Reality is far more nuanced, yes. By some of the author's measures I'd be on Red's side (Even though I think the whole GamerGate ordeal was thoroughly idiotic) and by some others I'd be on Blue's side. People don't fit neatly into tags and categories, and for that opinion I've been attacked by members of both sides before.


IMO it was also a naming problem. GamerGate doesn't refer to anything precisely, it just encompass the whole mess. The ones who had interesting claims should have forked the movement under an unambigous name.

It was impossible to be fully pro or anti gamergate because both sides had so many claims and their fair share of trolls.
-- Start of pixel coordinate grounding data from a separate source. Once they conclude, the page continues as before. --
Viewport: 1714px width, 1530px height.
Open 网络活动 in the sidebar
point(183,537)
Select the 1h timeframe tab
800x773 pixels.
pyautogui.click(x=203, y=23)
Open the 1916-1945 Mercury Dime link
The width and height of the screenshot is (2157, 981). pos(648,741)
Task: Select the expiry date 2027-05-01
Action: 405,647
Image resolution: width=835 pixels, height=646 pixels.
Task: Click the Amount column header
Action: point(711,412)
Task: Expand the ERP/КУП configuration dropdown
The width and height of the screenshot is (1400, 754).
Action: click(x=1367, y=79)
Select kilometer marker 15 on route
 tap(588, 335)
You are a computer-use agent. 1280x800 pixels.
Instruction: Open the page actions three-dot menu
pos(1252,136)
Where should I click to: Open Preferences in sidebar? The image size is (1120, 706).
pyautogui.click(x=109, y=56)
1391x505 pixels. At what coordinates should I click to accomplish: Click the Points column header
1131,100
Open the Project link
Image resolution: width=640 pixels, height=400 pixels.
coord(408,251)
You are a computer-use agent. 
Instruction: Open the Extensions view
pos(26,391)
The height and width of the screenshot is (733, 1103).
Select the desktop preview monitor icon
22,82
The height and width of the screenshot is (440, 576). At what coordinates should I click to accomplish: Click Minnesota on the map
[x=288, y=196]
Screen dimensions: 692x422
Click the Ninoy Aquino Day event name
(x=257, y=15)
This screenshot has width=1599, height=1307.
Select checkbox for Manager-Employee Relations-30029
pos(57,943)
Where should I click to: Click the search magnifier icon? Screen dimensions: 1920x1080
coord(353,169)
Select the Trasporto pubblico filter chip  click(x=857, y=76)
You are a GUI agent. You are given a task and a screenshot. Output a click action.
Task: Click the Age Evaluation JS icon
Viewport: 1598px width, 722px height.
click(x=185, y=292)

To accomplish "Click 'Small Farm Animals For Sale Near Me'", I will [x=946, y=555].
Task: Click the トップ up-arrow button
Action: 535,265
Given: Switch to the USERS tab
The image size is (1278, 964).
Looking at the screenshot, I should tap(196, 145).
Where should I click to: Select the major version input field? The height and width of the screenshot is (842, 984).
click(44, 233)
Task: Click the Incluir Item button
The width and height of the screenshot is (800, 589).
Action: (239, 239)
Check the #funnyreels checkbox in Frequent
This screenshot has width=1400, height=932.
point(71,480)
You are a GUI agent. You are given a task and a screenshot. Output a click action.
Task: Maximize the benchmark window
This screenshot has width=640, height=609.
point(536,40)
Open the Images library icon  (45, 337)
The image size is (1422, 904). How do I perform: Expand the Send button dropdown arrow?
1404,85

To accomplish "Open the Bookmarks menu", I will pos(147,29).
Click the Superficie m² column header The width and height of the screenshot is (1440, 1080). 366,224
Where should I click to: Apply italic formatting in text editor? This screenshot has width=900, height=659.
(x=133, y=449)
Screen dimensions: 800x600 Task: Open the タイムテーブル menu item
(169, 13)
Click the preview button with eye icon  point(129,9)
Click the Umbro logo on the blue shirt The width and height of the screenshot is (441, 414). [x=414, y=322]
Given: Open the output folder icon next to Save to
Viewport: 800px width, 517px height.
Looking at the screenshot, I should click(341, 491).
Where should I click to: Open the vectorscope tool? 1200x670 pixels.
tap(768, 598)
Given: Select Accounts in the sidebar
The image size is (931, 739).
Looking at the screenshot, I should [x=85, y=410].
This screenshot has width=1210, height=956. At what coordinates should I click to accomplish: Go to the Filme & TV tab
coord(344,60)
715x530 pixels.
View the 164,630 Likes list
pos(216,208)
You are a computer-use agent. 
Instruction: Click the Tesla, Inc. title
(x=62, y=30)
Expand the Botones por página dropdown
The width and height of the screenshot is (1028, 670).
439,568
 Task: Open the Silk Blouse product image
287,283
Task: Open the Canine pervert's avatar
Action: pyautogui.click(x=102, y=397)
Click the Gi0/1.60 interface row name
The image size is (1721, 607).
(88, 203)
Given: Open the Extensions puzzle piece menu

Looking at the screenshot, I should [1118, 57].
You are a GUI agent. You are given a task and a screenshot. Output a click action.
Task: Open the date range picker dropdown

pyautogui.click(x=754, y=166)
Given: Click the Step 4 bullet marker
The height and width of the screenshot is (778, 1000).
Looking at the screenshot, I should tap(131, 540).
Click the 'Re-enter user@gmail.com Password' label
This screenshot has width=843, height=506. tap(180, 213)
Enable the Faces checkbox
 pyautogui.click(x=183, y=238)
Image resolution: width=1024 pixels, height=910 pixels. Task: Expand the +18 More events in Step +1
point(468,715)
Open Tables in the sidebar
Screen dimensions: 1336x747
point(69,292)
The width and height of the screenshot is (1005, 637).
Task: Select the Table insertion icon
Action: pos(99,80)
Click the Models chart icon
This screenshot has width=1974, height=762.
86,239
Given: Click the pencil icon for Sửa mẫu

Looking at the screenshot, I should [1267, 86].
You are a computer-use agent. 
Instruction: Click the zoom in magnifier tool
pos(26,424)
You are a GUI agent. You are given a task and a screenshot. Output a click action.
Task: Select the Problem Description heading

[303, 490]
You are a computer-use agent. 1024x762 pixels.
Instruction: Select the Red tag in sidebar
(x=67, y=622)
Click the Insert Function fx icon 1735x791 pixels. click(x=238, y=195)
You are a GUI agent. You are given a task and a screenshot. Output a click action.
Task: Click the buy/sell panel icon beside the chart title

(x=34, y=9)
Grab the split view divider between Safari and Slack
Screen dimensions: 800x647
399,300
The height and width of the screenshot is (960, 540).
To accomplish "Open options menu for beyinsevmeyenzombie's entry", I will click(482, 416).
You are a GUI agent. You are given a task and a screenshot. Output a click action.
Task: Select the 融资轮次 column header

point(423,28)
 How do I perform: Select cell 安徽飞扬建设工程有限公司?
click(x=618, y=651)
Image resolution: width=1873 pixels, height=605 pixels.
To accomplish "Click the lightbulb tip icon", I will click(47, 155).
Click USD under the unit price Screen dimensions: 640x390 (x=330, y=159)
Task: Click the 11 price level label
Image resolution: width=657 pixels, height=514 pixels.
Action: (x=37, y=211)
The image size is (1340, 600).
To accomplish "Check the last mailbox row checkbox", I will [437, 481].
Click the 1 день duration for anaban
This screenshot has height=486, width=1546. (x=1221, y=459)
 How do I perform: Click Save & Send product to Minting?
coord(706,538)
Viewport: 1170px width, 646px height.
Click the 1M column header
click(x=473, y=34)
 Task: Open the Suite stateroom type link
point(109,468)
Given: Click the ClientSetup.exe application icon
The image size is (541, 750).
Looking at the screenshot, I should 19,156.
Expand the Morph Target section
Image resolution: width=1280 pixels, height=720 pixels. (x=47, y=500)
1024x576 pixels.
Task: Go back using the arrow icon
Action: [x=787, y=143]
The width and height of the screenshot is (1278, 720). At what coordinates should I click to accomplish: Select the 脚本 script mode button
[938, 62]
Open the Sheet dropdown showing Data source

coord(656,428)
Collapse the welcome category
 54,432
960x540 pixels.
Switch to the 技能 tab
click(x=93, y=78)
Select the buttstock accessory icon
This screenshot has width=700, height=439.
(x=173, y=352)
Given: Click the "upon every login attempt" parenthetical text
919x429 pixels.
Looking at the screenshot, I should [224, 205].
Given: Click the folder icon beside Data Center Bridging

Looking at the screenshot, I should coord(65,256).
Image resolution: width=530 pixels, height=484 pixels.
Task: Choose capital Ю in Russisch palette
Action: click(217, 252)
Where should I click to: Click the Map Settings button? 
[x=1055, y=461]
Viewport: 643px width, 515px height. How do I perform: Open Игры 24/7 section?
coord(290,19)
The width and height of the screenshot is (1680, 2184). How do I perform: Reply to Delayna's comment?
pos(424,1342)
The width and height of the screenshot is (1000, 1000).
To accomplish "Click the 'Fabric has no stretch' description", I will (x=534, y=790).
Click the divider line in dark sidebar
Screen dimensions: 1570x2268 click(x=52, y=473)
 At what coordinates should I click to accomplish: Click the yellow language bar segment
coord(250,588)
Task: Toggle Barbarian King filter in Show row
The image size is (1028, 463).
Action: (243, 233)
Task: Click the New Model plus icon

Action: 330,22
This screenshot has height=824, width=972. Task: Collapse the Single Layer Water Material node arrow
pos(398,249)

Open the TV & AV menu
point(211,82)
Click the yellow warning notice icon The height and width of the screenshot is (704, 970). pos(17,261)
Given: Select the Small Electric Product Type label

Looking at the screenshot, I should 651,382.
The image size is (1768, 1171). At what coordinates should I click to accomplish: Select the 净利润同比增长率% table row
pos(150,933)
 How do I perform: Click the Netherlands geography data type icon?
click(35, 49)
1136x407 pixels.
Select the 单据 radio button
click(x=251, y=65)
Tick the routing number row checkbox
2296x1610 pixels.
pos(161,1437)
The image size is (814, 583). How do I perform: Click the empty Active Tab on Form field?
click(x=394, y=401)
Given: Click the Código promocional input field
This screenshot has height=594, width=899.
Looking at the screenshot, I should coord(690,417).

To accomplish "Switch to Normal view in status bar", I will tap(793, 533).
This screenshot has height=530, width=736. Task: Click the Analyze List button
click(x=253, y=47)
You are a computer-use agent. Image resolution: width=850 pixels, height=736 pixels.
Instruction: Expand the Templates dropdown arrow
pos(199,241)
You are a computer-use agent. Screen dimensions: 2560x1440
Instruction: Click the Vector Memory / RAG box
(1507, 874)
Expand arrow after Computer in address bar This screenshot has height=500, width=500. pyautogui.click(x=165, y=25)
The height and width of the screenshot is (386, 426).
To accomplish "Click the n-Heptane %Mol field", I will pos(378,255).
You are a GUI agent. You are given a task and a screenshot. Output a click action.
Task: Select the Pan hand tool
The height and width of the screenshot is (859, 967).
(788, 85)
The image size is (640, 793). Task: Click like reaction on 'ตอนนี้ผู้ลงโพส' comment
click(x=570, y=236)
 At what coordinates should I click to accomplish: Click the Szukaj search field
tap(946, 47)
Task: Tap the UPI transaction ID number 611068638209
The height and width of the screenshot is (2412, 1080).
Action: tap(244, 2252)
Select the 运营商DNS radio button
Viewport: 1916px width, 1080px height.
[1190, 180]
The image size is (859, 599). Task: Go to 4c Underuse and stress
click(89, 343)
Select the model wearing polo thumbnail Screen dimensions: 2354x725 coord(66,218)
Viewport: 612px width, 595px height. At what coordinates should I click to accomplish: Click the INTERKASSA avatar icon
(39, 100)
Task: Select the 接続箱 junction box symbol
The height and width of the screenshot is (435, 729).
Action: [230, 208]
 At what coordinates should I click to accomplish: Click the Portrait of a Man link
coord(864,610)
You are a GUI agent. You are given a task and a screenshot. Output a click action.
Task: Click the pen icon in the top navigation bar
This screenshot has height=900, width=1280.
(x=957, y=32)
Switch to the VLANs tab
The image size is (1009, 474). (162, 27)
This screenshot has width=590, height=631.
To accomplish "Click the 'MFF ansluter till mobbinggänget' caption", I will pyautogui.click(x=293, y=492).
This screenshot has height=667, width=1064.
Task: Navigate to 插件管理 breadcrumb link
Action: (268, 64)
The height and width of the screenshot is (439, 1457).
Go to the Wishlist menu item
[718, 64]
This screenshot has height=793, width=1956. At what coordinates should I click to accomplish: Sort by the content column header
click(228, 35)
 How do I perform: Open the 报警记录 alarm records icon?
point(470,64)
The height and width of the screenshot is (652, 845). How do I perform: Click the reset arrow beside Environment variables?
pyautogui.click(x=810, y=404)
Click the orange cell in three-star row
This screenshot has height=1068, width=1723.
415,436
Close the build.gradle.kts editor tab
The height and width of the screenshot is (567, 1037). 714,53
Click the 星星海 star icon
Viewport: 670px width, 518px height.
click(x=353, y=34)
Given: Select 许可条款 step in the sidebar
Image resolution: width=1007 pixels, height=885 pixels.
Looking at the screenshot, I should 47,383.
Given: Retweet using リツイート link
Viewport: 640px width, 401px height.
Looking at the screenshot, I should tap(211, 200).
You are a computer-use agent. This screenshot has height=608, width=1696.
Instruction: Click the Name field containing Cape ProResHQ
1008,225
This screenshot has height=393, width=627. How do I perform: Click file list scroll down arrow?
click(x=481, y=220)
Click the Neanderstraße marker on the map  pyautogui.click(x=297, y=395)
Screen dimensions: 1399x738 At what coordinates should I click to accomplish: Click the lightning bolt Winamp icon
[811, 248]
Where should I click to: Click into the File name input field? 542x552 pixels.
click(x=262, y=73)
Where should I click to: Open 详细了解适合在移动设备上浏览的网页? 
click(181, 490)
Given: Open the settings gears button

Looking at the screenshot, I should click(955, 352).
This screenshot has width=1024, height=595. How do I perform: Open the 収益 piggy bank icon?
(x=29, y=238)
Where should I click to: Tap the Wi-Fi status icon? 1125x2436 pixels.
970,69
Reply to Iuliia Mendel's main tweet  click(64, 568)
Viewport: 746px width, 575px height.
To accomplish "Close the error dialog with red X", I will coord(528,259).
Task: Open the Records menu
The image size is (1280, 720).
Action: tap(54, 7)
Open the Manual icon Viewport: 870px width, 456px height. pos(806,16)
It's not about your basket of beliefs, it's about the fact of coalition and the feeling of tribal alliance. When you see the armies forming you increasingly feel compelled to pick a team. I never cared for that sort of thing, but at some point in 2016 it happened to me.


The "culture war" isn't about beliefs; it's about satisfying the human need to blame (scapegoat) someone else for your problems, meanwhile not becoming the target of blame yourself (or at least, being blamed by anyone you care about). The solution that's been devised is to designate two groups to mutually scapegoat each other.


I think the real problem with those type of binary (false dichotomies) situations, other than fostering thinking inside the box and extremism is that it's a setup for the Hegelian dialectic. Problem-reaction-"solution", or thesis, anti-thesis, synthesis.